- [Instructions for the task] Once the line containing "Open the tab search dropdown arrow" is found in the entries below, reproduce it and every line after it, stopping at and including the line containing "Given: Click the 1/9 page indicator"; reproduce nothing else, and keep each line exact.

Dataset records
= = = =
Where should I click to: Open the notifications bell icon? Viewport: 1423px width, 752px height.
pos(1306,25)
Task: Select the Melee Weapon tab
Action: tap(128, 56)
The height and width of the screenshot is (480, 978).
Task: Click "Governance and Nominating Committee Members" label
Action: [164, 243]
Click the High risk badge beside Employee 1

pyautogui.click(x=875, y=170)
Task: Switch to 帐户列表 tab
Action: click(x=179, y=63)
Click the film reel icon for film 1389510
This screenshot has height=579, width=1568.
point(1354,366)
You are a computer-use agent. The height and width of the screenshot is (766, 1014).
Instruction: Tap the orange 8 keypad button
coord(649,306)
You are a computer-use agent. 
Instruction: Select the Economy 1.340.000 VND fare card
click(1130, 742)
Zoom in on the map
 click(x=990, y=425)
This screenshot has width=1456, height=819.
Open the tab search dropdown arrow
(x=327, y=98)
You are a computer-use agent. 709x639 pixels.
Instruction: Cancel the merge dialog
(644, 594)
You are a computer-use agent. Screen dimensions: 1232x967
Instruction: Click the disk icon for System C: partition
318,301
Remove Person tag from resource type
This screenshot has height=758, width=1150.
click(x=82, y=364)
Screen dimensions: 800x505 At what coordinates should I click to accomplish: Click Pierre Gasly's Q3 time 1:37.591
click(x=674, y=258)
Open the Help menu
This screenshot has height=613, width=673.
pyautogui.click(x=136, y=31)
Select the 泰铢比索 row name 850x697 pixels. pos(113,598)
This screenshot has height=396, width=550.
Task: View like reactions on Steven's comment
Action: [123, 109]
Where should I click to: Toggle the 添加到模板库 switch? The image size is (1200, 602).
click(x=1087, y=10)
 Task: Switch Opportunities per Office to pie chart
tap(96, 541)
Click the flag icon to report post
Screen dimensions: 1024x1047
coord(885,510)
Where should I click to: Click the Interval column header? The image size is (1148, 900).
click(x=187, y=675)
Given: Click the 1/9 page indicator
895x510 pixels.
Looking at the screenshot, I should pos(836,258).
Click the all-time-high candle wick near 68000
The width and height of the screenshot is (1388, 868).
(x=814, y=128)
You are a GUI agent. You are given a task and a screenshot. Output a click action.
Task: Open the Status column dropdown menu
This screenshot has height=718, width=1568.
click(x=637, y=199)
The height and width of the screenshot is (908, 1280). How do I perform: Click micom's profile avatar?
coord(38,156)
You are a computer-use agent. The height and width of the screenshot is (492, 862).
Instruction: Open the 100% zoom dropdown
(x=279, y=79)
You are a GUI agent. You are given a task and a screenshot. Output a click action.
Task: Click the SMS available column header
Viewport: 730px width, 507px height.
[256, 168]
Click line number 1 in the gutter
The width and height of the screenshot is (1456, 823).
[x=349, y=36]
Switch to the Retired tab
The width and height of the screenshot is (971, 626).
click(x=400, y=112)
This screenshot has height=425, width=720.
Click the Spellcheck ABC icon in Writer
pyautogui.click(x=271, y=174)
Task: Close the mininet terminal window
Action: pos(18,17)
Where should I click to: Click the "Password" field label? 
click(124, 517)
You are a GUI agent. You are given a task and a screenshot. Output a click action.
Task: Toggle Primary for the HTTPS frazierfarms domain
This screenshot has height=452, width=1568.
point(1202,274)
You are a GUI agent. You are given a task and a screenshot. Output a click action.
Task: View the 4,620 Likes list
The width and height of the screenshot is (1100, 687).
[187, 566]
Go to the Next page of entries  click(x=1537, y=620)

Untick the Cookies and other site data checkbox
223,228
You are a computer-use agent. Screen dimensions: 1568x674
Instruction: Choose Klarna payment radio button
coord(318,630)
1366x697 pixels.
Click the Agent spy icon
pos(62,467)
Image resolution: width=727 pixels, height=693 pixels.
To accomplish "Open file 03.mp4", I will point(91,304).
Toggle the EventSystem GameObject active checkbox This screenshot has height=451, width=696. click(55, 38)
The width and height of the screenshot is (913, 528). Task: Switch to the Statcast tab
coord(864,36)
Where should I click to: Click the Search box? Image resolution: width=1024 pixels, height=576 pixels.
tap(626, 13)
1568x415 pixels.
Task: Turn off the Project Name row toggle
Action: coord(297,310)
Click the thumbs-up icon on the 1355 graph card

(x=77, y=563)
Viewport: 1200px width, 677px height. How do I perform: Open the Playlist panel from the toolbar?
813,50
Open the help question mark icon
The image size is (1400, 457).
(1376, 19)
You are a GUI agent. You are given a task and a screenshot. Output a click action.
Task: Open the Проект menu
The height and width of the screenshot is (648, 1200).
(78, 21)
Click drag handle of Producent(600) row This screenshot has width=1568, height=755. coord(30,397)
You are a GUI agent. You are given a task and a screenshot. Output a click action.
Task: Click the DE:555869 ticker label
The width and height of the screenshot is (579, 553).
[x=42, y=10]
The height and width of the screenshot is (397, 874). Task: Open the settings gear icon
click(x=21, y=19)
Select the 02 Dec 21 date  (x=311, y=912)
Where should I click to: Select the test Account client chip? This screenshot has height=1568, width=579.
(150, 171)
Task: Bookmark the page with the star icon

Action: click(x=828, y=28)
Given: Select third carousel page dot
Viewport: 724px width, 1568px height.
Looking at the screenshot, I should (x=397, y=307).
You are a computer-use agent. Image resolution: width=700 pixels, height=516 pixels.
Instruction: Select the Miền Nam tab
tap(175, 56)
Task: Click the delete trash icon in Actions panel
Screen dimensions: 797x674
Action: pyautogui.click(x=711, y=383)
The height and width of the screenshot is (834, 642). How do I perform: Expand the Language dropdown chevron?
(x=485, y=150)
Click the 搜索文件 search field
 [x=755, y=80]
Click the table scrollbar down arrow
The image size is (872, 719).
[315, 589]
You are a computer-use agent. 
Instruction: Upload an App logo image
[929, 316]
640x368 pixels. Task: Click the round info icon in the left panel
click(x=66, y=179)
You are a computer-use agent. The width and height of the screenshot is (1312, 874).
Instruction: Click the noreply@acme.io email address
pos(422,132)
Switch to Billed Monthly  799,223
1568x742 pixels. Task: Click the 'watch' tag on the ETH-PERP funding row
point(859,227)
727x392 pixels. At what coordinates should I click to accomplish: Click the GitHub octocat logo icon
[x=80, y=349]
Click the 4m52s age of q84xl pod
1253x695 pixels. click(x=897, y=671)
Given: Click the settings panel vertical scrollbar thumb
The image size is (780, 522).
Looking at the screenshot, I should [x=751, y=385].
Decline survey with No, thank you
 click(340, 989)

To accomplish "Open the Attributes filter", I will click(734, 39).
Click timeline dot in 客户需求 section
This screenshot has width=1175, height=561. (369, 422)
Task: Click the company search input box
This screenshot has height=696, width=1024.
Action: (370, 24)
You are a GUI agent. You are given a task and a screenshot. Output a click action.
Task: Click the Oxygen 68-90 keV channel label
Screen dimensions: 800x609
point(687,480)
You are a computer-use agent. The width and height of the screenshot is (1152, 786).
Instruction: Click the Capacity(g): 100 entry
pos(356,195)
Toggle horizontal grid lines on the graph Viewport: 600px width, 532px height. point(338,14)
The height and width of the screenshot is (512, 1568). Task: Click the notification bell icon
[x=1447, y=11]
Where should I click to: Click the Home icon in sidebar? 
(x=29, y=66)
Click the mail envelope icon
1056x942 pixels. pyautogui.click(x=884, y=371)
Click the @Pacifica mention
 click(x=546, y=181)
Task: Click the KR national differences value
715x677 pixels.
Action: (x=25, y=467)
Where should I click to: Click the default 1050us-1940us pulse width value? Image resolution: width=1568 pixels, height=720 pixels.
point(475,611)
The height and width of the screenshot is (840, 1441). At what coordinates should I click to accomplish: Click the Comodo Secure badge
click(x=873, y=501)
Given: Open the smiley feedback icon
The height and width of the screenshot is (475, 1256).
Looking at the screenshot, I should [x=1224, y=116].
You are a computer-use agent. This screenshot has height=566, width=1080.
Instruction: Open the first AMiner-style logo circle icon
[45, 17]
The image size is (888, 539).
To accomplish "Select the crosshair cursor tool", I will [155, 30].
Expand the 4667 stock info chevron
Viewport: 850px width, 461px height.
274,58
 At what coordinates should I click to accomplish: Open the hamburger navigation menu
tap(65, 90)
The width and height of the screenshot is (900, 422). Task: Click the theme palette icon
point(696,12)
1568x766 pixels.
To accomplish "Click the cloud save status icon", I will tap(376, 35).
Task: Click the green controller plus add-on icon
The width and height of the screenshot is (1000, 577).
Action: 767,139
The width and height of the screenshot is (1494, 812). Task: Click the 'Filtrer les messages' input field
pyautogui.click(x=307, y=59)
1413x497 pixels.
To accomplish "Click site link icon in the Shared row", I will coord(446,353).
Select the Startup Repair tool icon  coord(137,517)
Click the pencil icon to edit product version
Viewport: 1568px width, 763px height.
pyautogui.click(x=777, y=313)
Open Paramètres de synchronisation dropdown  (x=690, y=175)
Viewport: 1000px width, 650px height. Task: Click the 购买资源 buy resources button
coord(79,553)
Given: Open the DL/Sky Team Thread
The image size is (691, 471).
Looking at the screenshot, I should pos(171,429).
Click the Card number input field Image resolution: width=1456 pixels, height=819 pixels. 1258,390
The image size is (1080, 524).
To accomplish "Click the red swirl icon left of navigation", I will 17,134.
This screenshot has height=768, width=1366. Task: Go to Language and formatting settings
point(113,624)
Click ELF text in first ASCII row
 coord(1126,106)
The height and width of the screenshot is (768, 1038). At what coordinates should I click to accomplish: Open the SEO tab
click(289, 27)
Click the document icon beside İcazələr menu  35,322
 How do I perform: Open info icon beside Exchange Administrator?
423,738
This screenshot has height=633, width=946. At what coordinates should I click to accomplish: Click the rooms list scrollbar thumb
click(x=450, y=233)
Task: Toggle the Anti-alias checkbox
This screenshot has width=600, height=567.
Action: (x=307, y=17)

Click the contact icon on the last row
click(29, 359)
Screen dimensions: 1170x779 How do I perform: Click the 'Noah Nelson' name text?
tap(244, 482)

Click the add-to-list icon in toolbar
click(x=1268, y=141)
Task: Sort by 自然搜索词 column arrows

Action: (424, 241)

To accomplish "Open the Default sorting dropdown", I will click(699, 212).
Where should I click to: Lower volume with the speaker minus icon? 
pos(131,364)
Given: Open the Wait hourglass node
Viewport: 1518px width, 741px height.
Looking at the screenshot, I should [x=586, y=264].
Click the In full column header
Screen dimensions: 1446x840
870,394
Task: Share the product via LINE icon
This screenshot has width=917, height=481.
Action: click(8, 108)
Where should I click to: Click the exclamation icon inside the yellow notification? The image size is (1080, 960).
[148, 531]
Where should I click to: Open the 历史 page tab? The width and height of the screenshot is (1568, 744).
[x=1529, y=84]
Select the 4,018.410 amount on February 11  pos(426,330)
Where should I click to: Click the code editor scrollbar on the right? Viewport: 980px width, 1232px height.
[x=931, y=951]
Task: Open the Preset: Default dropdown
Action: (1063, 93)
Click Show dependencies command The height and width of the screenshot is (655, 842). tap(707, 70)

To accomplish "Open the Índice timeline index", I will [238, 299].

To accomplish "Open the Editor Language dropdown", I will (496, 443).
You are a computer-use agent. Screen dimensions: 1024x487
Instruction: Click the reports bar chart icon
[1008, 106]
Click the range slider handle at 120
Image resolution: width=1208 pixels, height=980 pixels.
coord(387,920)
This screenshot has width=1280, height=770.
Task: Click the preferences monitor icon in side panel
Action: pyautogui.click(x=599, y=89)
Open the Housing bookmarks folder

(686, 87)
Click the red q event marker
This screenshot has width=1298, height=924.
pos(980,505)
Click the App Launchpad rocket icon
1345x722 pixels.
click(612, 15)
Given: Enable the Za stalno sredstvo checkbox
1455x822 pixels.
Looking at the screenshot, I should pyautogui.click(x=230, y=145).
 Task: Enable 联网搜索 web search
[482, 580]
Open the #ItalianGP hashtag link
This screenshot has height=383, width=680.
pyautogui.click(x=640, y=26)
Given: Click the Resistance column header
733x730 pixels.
= = = =
- [Your solution]
Open the tab search dropdown arrow
(x=327, y=98)
You are a computer-use agent. 709x639 pixels.
Instruction: Cancel the merge dialog
(644, 594)
You are a computer-use agent. Screen dimensions: 1232x967
Instruction: Click the disk icon for System C: partition
318,301
Remove Person tag from resource type
This screenshot has height=758, width=1150.
click(x=82, y=364)
Screen dimensions: 800x505 At what coordinates should I click to accomplish: Click Pierre Gasly's Q3 time 1:37.591
click(x=674, y=258)
Open the Help menu
This screenshot has height=613, width=673.
pyautogui.click(x=136, y=31)
Select the 泰铢比索 row name 850x697 pixels. pos(113,598)
This screenshot has height=396, width=550.
Task: View like reactions on Steven's comment
Action: [123, 109]
Where should I click to: Toggle the 添加到模板库 switch? The image size is (1200, 602).
click(x=1087, y=10)
 Task: Switch Opportunities per Office to pie chart
tap(96, 541)
Click the flag icon to report post
Screen dimensions: 1024x1047
coord(885,510)
Where should I click to: Click the Interval column header? The image size is (1148, 900).
click(x=187, y=675)
Given: Click the 1/9 page indicator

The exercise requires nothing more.